Against the Day

  • by Thomas Pynchon
  • Narrated by Dick Hill
  • 53 hrs and 31 mins
  • Unabridged Audiobook

Publisher's Summary

"Spanning the period between the Chicago World's Fair of 1893 and the years just after World War I, this novel moves from the labor troubles in Colorado to turn-of-the-century New York, to London and Gottingen, Venice and Vienna, the Balkans, Central Asia, Siberia at the time of the mysterious Tunguska Event, Mexico during the Revolution, postwar Paris, silent-era Hollywood, and one or two places not strictly speaking on the map at all.
"With a worldwide disaster looming just a few years ahead, it is a time of unrestrained corporate greed, false religiosity, moronic fecklessness, and evil intent in high places. No reference to the present day is intended or should be inferred. The sizable cast of characters includes anarchists, balloonists, gamblers, corporate tycoons, drug enthusiasts, innocents and decadents, mathematicians, mad scientists, shamans, psychics, and stage magicians, spies, detectives, adventuresses, and hired guns. There are cameo appearances by Nikola Tesla, Bela Lugosi, and Groucho Marx.
"As an era of certainty comes crashing down around their ears and an unpredictable future commences, these folks are mostly just trying to pursue their lives. Sometimes they manage to catch up; sometimes it's their lives that pursue them.
"Meanwhile, the author is up to his usual business. Characters stop what they're doing to sing what are for the most part stupid songs. Strange sexual practices take place. Obscure languages are spoken, not always idiomatically. Contrary-to-the-fact occurrences occur. If it is not the world, it is what the world might be with a minor adjustment or two. According to some, this is one of the main purposes of fiction.
"Let the reader decide, let the reader beware. Good luck."
—Thomas Pynchon


What the Critics Say

"[Pynchon's] funniest and arguably his most accessible novel." (New York Times Book Review)
"Pynchon delivers a novel that matches his most influential work, Gravity's complexity, humor, and insight, and surpasses it in emotional valence....A capacious, gritty, and tender epic." (Booklist)


See More Like This

Customer Reviews

Most Helpful


Against the Day is Thomas Pynchon's most recent and one of his most accessible and entertaining works. (Mason & Dixon and The Crying of Lot 49 are better books, imo, but this one is certainly a worthy addition to Pynchon's formidable oeuvre.) Dick Hill's reading makes it even better.

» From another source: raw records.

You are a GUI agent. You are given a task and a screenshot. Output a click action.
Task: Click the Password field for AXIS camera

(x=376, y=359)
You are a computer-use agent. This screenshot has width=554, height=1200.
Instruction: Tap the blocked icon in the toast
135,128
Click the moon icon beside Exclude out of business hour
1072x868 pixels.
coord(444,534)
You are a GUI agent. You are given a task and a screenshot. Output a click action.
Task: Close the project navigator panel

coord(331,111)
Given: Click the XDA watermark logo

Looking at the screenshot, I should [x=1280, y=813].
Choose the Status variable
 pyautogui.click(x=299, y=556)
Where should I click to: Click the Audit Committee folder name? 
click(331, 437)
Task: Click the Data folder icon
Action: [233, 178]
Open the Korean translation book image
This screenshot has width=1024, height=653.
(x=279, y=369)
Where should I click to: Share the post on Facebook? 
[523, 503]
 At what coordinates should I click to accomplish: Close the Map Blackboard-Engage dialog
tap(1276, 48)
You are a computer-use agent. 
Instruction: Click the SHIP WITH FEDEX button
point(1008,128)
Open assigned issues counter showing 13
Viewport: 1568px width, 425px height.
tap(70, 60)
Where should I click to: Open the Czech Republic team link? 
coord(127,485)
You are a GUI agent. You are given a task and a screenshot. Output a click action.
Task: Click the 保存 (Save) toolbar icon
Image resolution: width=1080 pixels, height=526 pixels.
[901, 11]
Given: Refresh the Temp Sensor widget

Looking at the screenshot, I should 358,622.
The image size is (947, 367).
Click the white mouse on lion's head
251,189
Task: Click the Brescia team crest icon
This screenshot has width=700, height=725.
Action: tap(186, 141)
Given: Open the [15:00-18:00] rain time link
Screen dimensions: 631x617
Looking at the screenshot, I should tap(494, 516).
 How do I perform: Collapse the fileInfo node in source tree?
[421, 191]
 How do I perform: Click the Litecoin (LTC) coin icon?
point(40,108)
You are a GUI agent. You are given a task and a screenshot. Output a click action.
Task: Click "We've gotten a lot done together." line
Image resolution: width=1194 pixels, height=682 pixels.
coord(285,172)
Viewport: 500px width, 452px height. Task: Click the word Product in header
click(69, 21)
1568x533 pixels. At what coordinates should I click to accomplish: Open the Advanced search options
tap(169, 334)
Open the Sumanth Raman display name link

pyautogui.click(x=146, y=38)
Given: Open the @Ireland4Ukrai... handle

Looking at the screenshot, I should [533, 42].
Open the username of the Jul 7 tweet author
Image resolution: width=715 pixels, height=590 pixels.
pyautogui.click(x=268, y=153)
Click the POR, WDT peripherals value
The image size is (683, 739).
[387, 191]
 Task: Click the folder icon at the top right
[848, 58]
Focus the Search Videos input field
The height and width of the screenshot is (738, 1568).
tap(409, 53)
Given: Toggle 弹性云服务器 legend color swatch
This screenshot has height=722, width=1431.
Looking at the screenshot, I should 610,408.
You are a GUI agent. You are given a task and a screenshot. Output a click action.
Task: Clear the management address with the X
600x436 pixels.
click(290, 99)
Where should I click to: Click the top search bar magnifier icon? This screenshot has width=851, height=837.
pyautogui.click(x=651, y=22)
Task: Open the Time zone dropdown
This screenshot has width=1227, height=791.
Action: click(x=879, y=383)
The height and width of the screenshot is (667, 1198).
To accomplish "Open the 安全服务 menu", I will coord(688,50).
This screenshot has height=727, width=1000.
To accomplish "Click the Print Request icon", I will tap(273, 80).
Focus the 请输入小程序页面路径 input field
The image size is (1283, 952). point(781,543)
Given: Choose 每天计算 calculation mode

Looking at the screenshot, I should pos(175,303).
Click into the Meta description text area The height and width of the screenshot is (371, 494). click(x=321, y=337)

Taking place between 1893 and 1914 in Chicago at the Columbian Exposition and going from there to the globe, inside and out, the story involves a group of very fictional hot-air balloonists, western mines unionists and anarchists (terrorists?) and their families, tycoons and their goons, scientists, mathematicians and a whole menagerie of assorted characters some historical, some not.

The plot involves the children of slain anarchist Traverse Webb as they basically try to 1. avenge his death and 2. escape the clutches of the evil tycoon Scarsdale Vibe. Meanwhile, the Chums of Chance glide around observing from their balloon above. But that's a very, very simplified version of the intricate convolutions the plot of this encyclopedic novel takes.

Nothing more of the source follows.